- Born: Debelah Laksh Morgan
- Origin: Detroit, Michigan, U.S.
- Genres: R&B, pop, dance, gospel
- Occupations: Singer, songwriter
- Years active: 1994–present
- Labels: Atlantic Records (1994–1996; 1999–2002) VAZ/Motown Records (1997–1998) Champion Center (2010–present)

= Debelah Morgan =

American singer and songwriter (born 1977)

Debelah Laksh Morgan (born September 29, 1973) is an American singer and songwriter. Morgan is best known for her 2000 single "Dance with Me", which peaked at number eight on the Billboard Hot 100.

==Career==
She signed with Atlantic Records in 1994, and released her debut album Debelah, which featured the singles "Take It Easy" and "Free", both of which charted on the R&B charts. A couple of years later, she moved to VAZ/Motown Records and released her single "Yesterday" which was a Top 30 R&B hit, and landed on the Pop charts. However, while her second album, It's Not Over, was released in Japan and a few other international territories, it was shelved in the United States in 1998.

Two years later, she re-signed with Atlantic Records and released her biggest single to date, "Dance with Me", which peaked at number 8 on the Billboard Hot 100 in addition to becoming a top-five dance hit. Her third studio album, Dance with Me, soon followed in 2000 and peaked at number 35 on the Billboard Top Heatseekers chart. Two additional singles ("I Remember" and "Close to You") were released from the album. Additionally, she contributed the song "Why Did You Have to Be" to the Osmosis Jones soundtrack and a cover of "Do You Remember?" to the Phil Collins tribute album, Urban Renewal.

DATASET EXCERPT:
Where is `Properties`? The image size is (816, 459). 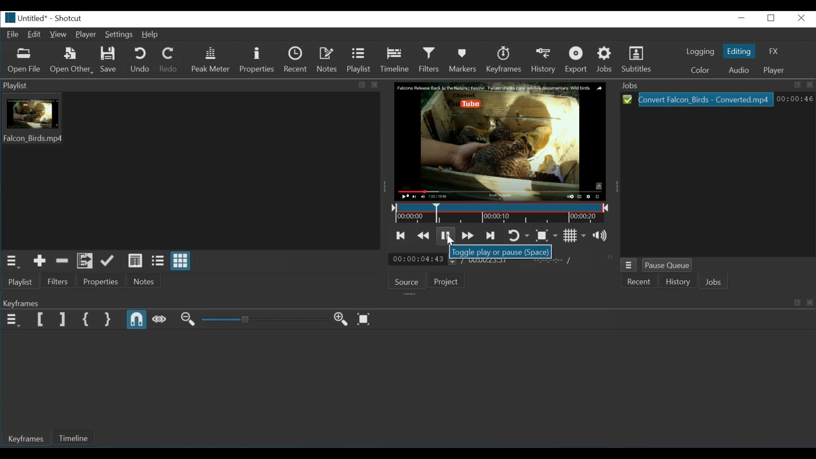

AIM 1:
Using the Debelah Morgan profile, decide whether each statement agrees with it: (a) "Dance with Me" peaked at number eight on the Billboard Hot 100; (b) the album It's Not Over was released in the United States in 1998; (c) Morgan released "Yesterday" on Atlantic Records. Answer yes or no for each, quoting the deciding words.
AIM 2:
Rewrite the Debelah Morgan profile from "- Genres: R&B, pop, dance, gospel" to "Champion Center (2010–present)", putting "Atlantic" in place of "Atlantic Records".

CORRECT RESPONSE 1:
(a) Yes: "which peaked at number eight on the Billboard Hot 100"
(b) No: "it was shelved in the United States in 1998"
(c) No: "she moved to VAZ/Motown Records and released her single "Yesterday""

CORRECT RESPONSE 2:
- Genres: R&B, pop, dance, gospel
- Occupations: Singer, songwriter
- Years active: 1994–present
- Labels: Atlantic (1994–1996; 1999–2002) VAZ/Motown Records (1997–1998) Champion Center (2010–present)